Crucé la salida lateral de la residencia principal e hice el camino a la cabaña a paso silencioso. El resquemor y la decepción se mezclaban en mi fuero como un puñado de sal diluida en agua. Estaba confundido, puede que incluso molesto. No sabía qué era lo que más me irritaba del frasco de pastillas en mi mano: si la mera mentira o el hecho de que convertía a mi madre en una hipócrita.

En la cabaña, anduve hasta la cocina y me serví la segunda taza de café de la mañana, ya que estaba despierto desde las tres de la madrugada. Si mi médico de cabecera llegaba a enterarse de que seguía tomando café como un desquiciado, habría más que un sermón esperando por mí en la próxima consulta. Deacon era un buen tipo y un doctor extraordinario. Había sido una constante en mi vida desde que supe sobre mi enfermedad. Lo apreciaba tanto como a mi propia sangre, pero no soportaba la forma en que siempre lograba hacerme sentir como un niño insensato.

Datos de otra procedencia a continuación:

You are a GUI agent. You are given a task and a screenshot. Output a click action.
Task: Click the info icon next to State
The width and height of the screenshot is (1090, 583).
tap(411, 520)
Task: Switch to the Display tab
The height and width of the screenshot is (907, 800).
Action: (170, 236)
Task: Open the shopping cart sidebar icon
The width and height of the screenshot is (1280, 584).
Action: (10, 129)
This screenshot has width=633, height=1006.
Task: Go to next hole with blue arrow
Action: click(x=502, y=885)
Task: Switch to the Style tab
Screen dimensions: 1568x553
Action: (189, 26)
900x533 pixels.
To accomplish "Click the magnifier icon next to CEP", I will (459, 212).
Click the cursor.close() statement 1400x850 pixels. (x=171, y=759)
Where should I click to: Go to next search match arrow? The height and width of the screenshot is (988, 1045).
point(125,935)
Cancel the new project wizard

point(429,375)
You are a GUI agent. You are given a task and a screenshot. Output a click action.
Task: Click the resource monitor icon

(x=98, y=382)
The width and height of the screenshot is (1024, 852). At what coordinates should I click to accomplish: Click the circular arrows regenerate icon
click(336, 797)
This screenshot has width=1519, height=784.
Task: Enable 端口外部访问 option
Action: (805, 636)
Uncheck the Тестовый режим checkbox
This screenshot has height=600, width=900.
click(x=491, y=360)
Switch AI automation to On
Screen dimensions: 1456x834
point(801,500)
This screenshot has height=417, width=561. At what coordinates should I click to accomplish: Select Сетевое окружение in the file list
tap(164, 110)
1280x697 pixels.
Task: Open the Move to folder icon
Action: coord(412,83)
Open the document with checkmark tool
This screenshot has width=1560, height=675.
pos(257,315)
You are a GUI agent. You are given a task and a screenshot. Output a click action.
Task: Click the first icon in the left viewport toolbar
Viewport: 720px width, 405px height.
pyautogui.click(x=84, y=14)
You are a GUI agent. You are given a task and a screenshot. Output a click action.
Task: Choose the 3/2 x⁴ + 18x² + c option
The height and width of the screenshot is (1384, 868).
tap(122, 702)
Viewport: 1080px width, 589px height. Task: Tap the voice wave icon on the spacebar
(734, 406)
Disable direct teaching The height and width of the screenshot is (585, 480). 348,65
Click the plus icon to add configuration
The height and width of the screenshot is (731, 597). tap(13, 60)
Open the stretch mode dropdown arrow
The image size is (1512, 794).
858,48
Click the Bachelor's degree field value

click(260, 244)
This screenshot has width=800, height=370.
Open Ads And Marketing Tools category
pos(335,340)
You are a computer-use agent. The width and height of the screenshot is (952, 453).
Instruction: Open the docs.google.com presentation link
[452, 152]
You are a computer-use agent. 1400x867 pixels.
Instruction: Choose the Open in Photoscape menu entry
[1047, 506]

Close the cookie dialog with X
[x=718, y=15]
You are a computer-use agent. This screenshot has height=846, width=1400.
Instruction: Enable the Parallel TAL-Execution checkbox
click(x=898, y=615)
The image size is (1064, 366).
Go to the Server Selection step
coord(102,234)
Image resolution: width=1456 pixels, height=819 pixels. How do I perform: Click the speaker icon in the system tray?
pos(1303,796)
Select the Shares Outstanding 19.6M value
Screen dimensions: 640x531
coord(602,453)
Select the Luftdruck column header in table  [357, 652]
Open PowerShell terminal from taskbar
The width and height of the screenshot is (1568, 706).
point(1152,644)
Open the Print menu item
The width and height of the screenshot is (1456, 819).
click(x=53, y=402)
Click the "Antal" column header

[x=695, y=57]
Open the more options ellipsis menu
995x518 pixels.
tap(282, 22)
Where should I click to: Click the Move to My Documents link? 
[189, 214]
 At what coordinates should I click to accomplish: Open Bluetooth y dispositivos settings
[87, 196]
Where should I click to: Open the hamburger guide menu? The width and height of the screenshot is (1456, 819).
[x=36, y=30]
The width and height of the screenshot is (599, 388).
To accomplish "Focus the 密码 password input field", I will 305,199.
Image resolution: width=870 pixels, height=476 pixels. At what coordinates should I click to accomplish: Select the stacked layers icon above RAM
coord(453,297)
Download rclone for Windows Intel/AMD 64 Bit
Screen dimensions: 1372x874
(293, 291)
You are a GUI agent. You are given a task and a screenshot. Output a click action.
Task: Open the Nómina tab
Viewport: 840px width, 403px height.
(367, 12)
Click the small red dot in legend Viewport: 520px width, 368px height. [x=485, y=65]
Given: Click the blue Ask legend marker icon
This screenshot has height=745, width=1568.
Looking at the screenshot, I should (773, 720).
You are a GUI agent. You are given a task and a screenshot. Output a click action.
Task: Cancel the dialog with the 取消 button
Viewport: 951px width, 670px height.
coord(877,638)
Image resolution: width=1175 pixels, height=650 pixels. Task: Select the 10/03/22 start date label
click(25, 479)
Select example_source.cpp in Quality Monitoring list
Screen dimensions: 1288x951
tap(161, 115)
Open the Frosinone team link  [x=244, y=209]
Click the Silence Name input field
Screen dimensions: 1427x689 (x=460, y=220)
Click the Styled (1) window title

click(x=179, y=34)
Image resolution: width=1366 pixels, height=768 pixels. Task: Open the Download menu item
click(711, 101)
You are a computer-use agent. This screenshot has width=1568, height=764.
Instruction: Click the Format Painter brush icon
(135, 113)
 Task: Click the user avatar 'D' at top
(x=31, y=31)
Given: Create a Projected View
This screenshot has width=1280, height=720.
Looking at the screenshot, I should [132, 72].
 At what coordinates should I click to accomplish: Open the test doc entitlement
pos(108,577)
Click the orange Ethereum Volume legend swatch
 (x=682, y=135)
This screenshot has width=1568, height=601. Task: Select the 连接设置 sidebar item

Apagué la cafetera y me encerré en la oficina, del mismo modo que lo hacía cada mañana. Era mi rutina diaria desde antes de llegar a Hampton y, luego de casi dos meses de estadía en el pueblo, seguía sin tener planes de cambiarla. Tras una exhalación, tomé asiento frente al computador y comencé a teclear sobre la línea de código que había dejado abierta. Compartí los cambios en el chat del equipo de diseño y luego me avoqué a revisar la estructura del último software que estábamos creando, el de los alemanes. Todavía quedaban detalles por resolver, pero al menos había tenido éxito arreglando la falla general que nos hizo ganar el contrato y una generosa comisión.

Después de una videoconferencia con Chase, mi asistente, y una llamada con un cliente de España, pude concentrarme de nuevo en terminar de programar. El alba había despuntado ahora y los rayos de luz se deslizaban perezosamente por la habitación. En algún momento, los ojos empezaron a cosquillearme, así que me recliné en el asiento y aparté mis gafas para frotarme la dolorida frente. 

Respiré hondo contemplando distraídamente el monitor vertical situado a la derecha de mi escritorio. Mostraba la imagen de un libro abierto que usaríamos de fondo para la página web de una editorial en expansión. El impulso surgió desde un lugar profundo de mi pecho y, a diferencia de otras ocasiones, esta vez decidí seguirlo. Moví el cursor por la pantalla frente a mí y abrí el archivo oculto en una carpeta olvidada de Mis Documentos.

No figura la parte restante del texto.